Dengue fever, which is a major health threat in tropic countries, costs the world $8.9 billion (about Rs. 57,859 crore) annually. A group of health economists at Brandeis University in the U.S. have published a report on the economic burden of dengue on 141 countries in the world.
The economic burden caused by dengue is far higher than other diseases such as cholera, rotavirus gastroenteritis and canine rabies, Donald Shepard, lead author of the study, which has been published in the journal Lancet Infectious Diseases, was quoted as saying by Press Trust of India.
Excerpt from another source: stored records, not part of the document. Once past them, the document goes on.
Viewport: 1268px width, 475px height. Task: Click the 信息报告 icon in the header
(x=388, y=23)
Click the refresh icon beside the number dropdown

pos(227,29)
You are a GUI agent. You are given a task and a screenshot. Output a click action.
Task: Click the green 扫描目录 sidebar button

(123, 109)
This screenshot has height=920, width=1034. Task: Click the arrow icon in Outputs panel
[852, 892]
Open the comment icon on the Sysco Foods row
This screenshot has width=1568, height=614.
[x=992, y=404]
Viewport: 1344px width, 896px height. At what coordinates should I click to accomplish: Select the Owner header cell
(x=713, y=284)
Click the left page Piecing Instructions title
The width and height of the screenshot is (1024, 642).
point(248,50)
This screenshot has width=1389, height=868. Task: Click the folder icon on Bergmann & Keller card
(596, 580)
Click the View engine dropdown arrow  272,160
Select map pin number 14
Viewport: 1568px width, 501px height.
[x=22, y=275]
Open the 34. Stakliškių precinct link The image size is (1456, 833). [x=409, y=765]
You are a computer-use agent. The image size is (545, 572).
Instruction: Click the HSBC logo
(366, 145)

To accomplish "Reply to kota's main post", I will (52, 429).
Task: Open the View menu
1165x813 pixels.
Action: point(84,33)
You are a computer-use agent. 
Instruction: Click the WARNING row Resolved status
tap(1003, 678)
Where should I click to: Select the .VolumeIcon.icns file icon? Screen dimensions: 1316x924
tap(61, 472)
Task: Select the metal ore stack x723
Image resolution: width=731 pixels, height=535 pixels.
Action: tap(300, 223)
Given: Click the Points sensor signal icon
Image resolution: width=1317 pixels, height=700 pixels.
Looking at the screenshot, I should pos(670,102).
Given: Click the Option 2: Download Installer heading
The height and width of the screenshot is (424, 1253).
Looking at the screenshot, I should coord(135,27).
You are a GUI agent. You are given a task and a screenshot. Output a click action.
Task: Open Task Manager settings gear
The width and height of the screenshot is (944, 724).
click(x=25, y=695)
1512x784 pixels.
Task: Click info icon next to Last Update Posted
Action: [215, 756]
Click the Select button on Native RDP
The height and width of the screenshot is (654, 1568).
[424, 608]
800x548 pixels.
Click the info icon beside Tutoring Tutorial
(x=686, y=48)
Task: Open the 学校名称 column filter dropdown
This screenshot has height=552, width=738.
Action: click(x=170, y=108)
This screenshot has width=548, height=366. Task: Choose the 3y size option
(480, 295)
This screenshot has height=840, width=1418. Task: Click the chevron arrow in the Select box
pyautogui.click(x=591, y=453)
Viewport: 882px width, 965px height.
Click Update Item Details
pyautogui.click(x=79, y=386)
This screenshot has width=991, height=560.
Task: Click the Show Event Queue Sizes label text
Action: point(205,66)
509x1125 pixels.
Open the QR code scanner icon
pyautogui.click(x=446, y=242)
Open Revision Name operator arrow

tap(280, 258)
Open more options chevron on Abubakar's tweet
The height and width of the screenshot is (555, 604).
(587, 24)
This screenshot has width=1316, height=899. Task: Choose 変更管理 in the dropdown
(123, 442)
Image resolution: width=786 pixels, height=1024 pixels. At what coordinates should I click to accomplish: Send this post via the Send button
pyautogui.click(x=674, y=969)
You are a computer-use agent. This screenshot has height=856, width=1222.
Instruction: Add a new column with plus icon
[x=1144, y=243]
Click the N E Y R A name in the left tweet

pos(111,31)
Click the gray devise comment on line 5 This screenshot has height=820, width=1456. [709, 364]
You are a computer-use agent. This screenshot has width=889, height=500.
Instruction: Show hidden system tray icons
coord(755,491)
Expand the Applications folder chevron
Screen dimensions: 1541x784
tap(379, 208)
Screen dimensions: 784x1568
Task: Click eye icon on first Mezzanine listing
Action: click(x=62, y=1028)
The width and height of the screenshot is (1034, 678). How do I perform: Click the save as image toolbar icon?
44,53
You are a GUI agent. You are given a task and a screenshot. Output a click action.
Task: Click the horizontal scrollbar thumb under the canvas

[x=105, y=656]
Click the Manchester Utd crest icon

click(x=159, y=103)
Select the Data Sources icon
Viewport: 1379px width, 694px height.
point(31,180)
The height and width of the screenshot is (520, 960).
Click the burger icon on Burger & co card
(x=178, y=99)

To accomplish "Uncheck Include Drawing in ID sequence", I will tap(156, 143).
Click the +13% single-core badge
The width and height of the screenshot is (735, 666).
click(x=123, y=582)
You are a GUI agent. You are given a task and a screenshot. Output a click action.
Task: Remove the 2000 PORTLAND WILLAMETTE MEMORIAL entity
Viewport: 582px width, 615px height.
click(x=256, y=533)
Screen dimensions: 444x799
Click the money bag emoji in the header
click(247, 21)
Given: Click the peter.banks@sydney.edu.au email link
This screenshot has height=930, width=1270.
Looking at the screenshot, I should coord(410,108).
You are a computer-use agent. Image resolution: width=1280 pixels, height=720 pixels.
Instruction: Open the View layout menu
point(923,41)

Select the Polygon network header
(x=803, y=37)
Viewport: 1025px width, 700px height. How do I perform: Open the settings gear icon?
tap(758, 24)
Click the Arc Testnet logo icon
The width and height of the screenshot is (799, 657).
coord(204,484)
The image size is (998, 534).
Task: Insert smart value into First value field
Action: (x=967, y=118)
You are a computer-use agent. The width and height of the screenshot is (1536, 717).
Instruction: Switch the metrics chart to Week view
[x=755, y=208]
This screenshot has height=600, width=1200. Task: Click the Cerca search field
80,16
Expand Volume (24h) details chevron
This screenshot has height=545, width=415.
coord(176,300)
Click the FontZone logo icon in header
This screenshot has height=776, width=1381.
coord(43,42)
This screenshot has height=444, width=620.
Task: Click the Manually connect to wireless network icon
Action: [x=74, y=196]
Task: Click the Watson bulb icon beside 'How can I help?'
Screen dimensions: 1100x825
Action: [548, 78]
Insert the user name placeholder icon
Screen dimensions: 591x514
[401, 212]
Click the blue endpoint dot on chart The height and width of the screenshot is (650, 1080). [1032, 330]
Dengue is prone to "resource-intensive" outbreaks, which affects the urban growth centres of countries such as India, Indonesia, Thailand and Brazil. In this way, dengue can lead to breakdown of local healthcare systems and rack up associated costs, which are related to medical costs and losing productivity.
The study conducted by the health economists provides regional and global estimates of the cost of dengue, broken down by country and various other short-and-long term costs. By putting a value on the size of the problem, the estimation would help governments make better decision regarding dengue programmes, the PTI report said.
"In every country the public purse has more demands than it can satisfy," PTI quoted Shepard's statement as saying.
Dengue is caused by a family of viruses transmitted by mosquito bite. There is no vaccine or medicine to treat dengue. It generally affects infants, young children and adults, according to the World Health Organisation (WHO). At present, dengue is the world's fastest-growing disease, reportedly threatening around 4 billion people across the globe.